Exactly as they appear below, repeat the lines from the one with "Menteri Bahlil Sindir" through the one with "Daerah (94, 19)", and no others.

INFORMATION SUPPLIED >>
● ● ● ● ●

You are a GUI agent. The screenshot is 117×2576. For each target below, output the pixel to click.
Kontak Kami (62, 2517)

● ● ● ● ●

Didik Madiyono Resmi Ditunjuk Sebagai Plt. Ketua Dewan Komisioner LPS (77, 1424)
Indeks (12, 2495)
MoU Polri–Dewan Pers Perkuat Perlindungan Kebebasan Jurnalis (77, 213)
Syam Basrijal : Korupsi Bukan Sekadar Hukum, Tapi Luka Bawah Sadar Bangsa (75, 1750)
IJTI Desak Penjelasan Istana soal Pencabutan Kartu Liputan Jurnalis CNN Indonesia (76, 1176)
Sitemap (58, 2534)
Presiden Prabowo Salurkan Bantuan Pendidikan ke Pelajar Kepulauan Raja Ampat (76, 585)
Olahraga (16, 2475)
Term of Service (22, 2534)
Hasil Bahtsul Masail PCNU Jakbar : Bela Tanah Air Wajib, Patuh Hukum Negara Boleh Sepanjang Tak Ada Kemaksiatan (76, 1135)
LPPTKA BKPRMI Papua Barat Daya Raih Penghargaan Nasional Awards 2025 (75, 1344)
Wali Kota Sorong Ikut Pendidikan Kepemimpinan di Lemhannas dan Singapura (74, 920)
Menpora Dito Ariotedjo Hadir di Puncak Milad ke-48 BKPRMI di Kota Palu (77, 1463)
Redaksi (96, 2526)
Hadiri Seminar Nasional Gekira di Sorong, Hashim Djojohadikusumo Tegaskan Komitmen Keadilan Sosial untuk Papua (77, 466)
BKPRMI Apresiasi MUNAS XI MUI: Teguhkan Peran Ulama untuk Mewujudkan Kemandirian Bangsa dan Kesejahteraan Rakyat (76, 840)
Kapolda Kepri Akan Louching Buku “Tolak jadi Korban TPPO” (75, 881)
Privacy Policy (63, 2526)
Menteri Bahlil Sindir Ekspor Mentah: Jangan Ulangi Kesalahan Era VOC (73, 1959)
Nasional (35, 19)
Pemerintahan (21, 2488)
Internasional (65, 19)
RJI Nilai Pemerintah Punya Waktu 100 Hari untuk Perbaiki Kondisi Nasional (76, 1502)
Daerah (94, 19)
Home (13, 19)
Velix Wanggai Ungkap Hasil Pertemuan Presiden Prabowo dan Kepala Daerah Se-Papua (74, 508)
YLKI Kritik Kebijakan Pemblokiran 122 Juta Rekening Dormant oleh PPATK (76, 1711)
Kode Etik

● ● ● ● ●

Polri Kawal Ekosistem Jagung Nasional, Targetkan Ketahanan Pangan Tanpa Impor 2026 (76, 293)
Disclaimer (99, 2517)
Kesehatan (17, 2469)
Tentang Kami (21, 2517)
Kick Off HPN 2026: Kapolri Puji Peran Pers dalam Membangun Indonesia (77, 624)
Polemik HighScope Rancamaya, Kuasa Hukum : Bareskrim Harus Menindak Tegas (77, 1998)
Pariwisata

● ● ● ● ●

THE COMPLETED TASK >>
Menteri Bahlil Sindir Ekspor Mentah: Jangan Ulangi Kesalahan Era VOC (73, 1959)
Nasional (35, 19)
Pemerintahan (21, 2488)
Internasional (65, 19)
RJI Nilai Pemerintah Punya Waktu 100 Hari untuk Perbaiki Kondisi Nasional (76, 1502)
Daerah (94, 19)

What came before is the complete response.